There are sirens coming. Distant, then closer, then screaming into the parking lot. Red and blue light flashes through the bar’s front windows, casting pulsing shadows down the corridor.
The giant drops to his knees beside the cop when the paramedics arrive. “Mickey, hang on,” he yells. “The ambulance is almost here. Stay with me, Mickey.”
The cop’s eyes flutter open and find his. “Tex...” His voice is a whisper. “I can’t feel my legs.”

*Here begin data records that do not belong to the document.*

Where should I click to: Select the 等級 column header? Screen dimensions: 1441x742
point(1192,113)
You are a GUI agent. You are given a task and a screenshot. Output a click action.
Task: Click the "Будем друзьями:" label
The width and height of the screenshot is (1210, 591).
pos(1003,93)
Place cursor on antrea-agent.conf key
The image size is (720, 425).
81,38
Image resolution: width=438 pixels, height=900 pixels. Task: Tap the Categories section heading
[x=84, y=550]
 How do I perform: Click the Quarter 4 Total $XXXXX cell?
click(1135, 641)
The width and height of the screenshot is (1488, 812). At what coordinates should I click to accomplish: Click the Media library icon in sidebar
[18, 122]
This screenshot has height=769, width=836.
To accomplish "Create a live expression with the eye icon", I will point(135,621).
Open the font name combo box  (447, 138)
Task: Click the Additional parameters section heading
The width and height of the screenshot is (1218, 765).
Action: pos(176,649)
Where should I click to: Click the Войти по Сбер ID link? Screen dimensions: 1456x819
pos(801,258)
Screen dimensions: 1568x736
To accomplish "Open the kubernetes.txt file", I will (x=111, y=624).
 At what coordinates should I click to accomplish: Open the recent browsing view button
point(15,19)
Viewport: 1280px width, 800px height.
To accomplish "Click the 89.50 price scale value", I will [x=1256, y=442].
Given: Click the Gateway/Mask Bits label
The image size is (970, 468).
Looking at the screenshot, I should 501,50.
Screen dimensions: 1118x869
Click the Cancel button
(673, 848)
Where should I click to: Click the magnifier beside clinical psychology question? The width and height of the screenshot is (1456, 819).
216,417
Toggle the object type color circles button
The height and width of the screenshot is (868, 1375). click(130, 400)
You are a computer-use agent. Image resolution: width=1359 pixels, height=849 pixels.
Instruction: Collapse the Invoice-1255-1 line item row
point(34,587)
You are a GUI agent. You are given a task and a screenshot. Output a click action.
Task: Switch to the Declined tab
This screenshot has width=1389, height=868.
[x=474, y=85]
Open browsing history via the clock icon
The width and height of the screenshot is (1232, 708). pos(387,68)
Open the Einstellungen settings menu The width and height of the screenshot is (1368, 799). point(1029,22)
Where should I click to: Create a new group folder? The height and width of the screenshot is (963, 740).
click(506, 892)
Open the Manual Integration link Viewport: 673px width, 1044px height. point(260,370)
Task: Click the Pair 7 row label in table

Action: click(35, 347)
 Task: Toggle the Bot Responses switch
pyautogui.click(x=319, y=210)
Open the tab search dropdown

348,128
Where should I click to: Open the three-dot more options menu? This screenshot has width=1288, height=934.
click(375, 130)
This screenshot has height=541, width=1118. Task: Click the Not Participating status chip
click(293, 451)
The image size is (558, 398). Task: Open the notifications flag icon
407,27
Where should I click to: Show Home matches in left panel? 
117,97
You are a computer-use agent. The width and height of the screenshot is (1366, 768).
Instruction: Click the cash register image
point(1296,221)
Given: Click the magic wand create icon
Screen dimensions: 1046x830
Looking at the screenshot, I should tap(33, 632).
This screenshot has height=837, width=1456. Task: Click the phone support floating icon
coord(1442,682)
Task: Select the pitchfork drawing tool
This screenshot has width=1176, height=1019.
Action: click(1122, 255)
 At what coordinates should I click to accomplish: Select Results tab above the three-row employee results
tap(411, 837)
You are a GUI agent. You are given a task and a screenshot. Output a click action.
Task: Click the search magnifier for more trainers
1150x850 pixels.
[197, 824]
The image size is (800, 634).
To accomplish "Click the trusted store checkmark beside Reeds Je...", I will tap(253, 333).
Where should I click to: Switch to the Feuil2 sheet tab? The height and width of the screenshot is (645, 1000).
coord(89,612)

The giant goes dead still. Just for a fraction of a second. Then his massive hand comes up, bracing the side of the cop’s head, holding him in place like he can anchor him to the world of the living by sheer force.
“Don’t move, Mickey,” he says. “Don’t you move, you hear me? Stay still. Don’t try to move your head or your neck. I’ve got you.”
The paramedics rush into the bar and pour through to the back. “Step back, step back!” they yell.
Someone grabs my shoulder and hauls me away from him. My hands, slick with his blood, are pulled off his side and replaced instantly with gloved ones. Pressure never leaves the wound. It just quickly changes hands.
I sit on the slippery floor watching a cop bleed out while people who know what they’re doing work to keep him alive. They’re already cutting his clothes off. Shears through his uniform. Fabric peeling back. His back is torn, blood-slick, the wound dark and wet. Not a clean bullet hole. Just flesh and blood and the inside of a man who should never be opened.
“BP dropping!”
“Hold C-spine, don’t let him move!”
“He can’t feel his legs!” the giant yells at them. “Be careful. He said he can’t feel his legs!”